[SET PROBLEM]
Print all of the following items word for word, keeping each line unchanged and in its original order.

[SOURCE DATA]
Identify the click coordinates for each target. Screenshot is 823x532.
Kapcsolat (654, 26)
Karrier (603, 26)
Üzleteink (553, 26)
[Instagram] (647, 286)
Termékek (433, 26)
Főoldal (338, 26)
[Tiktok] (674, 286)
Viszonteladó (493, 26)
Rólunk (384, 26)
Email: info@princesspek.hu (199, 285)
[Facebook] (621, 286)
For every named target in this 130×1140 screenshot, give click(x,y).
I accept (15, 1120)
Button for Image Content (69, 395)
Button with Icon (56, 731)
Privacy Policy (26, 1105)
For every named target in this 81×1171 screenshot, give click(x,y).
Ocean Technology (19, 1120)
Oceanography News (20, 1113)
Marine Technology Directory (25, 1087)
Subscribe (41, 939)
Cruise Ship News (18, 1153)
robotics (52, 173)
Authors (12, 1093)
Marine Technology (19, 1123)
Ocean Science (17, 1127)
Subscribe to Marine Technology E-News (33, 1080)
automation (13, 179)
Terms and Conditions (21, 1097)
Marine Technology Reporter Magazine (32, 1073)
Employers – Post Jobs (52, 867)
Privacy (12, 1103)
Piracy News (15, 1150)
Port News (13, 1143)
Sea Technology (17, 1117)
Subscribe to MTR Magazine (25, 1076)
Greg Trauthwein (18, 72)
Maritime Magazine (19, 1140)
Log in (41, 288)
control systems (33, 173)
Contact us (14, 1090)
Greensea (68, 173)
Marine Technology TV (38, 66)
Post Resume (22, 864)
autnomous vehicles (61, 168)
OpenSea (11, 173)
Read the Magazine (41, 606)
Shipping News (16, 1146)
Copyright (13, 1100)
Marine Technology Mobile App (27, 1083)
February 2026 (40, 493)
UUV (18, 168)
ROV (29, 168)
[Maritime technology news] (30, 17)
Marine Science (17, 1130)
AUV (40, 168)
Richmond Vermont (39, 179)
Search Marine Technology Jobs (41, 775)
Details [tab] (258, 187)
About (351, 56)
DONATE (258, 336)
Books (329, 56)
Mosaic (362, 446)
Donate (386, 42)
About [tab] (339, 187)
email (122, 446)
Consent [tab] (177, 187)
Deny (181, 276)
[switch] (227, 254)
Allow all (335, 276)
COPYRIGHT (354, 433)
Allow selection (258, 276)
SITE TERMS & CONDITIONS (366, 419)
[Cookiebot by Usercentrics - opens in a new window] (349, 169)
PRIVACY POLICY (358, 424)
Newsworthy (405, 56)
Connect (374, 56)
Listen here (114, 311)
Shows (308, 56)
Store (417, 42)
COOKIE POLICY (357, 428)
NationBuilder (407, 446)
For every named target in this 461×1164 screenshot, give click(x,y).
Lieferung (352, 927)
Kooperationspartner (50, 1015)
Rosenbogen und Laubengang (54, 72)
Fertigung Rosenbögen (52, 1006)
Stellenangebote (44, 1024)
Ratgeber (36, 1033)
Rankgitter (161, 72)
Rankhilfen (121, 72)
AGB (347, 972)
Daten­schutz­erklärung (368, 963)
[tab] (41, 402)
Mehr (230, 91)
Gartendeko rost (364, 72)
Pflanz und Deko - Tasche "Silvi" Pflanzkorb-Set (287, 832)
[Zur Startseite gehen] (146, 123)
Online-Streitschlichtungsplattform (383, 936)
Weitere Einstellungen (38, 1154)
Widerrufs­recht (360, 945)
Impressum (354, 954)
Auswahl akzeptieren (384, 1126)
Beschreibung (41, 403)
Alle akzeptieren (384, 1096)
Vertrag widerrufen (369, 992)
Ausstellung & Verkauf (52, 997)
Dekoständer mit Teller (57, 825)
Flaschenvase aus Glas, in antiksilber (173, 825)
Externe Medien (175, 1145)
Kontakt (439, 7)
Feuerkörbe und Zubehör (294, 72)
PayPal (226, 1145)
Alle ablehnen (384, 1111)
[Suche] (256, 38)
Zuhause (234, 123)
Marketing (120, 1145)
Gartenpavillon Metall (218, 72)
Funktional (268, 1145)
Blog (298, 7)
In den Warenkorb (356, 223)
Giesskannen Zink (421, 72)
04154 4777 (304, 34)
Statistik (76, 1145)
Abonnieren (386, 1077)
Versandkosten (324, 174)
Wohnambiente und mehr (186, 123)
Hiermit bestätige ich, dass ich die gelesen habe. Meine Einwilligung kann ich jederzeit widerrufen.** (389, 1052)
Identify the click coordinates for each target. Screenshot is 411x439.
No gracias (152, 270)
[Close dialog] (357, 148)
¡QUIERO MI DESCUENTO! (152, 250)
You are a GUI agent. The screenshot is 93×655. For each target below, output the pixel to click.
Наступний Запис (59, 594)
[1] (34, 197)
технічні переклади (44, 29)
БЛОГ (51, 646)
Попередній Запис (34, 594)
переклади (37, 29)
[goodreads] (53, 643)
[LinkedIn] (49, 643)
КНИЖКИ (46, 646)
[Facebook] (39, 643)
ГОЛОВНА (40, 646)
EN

[SOLUTION TO THIS EXERCISE]
Identify the click coordinates for each target. Screenshot is 823x532.
Kapcsolat (654, 26)
Karrier (603, 26)
Üzleteink (553, 26)
[Instagram] (647, 286)
Termékek (433, 26)
Főoldal (338, 26)
[Tiktok] (674, 286)
Viszonteladó (493, 26)
Rólunk (384, 26)
Email: info@princesspek.hu (199, 285)
[Facebook] (621, 286)
For every named target in this 130×1140 screenshot, give click(x,y).
I accept (15, 1120)
Button for Image Content (69, 395)
Button with Icon (56, 731)
Privacy Policy (26, 1105)
For every named target in this 81×1171 screenshot, give click(x,y).
Ocean Technology (19, 1120)
Oceanography News (20, 1113)
Marine Technology Directory (25, 1087)
Subscribe (41, 939)
Cruise Ship News (18, 1153)
robotics (52, 173)
Authors (12, 1093)
Marine Technology (19, 1123)
Ocean Science (17, 1127)
Subscribe to Marine Technology E-News (33, 1080)
automation (13, 179)
Terms and Conditions (21, 1097)
Marine Technology Reporter Magazine (32, 1073)
Employers – Post Jobs (52, 867)
Privacy (12, 1103)
Piracy News (15, 1150)
Port News (13, 1143)
Sea Technology (17, 1117)
Subscribe to MTR Magazine (25, 1076)
Greg Trauthwein (18, 72)
Maritime Magazine (19, 1140)
Log in (41, 288)
control systems (33, 173)
Contact us (14, 1090)
Greensea (68, 173)
Marine Technology TV (38, 66)
Post Resume (22, 864)
autnomous vehicles (61, 168)
OpenSea (11, 173)
Read the Magazine (41, 606)
Shipping News (16, 1146)
Copyright (13, 1100)
Marine Technology Mobile App (27, 1083)
February 2026 (40, 493)
UUV (18, 168)
ROV (29, 168)
[Maritime technology news] (30, 17)
Marine Science (17, 1130)
AUV (40, 168)
Richmond Vermont (39, 179)
Search Marine Technology Jobs (41, 775)
Details [tab] (258, 187)
About (351, 56)
DONATE (258, 336)
Books (329, 56)
Mosaic (362, 446)
Donate (386, 42)
About [tab] (339, 187)
email (122, 446)
Consent [tab] (177, 187)
Deny (181, 276)
[switch] (227, 254)
Allow all (335, 276)
COPYRIGHT (354, 433)
Allow selection (258, 276)
SITE TERMS & CONDITIONS (366, 419)
[Cookiebot by Usercentrics - opens in a new window] (349, 169)
PRIVACY POLICY (358, 424)
Newsworthy (405, 56)
Connect (374, 56)
Listen here (114, 311)
Shows (308, 56)
Store (417, 42)
COOKIE POLICY (357, 428)
NationBuilder (407, 446)
For every named target in this 461×1164 screenshot, give click(x,y).
Lieferung (352, 927)
Kooperationspartner (50, 1015)
Rosenbogen und Laubengang (54, 72)
Fertigung Rosenbögen (52, 1006)
Stellenangebote (44, 1024)
Ratgeber (36, 1033)
Rankgitter (161, 72)
Rankhilfen (121, 72)
AGB (347, 972)
Daten­schutz­erklärung (368, 963)
[tab] (41, 402)
Mehr (230, 91)
Gartendeko rost (364, 72)
Pflanz und Deko - Tasche "Silvi" Pflanzkorb-Set (287, 832)
[Zur Startseite gehen] (146, 123)
Online-Streitschlichtungsplattform (383, 936)
Weitere Einstellungen (38, 1154)
Widerrufs­recht (360, 945)
Impressum (354, 954)
Auswahl akzeptieren (384, 1126)
Beschreibung (41, 403)
Alle akzeptieren (384, 1096)
Vertrag widerrufen (369, 992)
Ausstellung & Verkauf (52, 997)
Dekoständer mit Teller (57, 825)
Flaschenvase aus Glas, in antiksilber (173, 825)
Externe Medien (175, 1145)
Kontakt (439, 7)
Feuerkörbe und Zubehör (294, 72)
PayPal (226, 1145)
Alle ablehnen (384, 1111)
[Suche] (256, 38)
Zuhause (234, 123)
Marketing (120, 1145)
Gartenpavillon Metall (218, 72)
Funktional (268, 1145)
Blog (298, 7)
In den Warenkorb (356, 223)
Giesskannen Zink (421, 72)
04154 4777 (304, 34)
Statistik (76, 1145)
Abonnieren (386, 1077)
Versandkosten (324, 174)
Wohnambiente und mehr (186, 123)
Hiermit bestätige ich, dass ich die gelesen habe. Meine Einwilligung kann ich jederzeit widerrufen.** (389, 1052)
Identify the click coordinates for each target. Screenshot is 411x439.
No gracias (152, 270)
[Close dialog] (357, 148)
¡QUIERO MI DESCUENTO! (152, 250)
You are a GUI agent. The screenshot is 93×655. For each target below, output the pixel to click.
Наступний Запис (59, 594)
[1] (34, 197)
технічні переклади (44, 29)
БЛОГ (51, 646)
Попередній Запис (34, 594)
переклади (37, 29)
[goodreads] (53, 643)
[LinkedIn] (49, 643)
КНИЖКИ (46, 646)
[Facebook] (39, 643)
ГОЛОВНА (40, 646)
EN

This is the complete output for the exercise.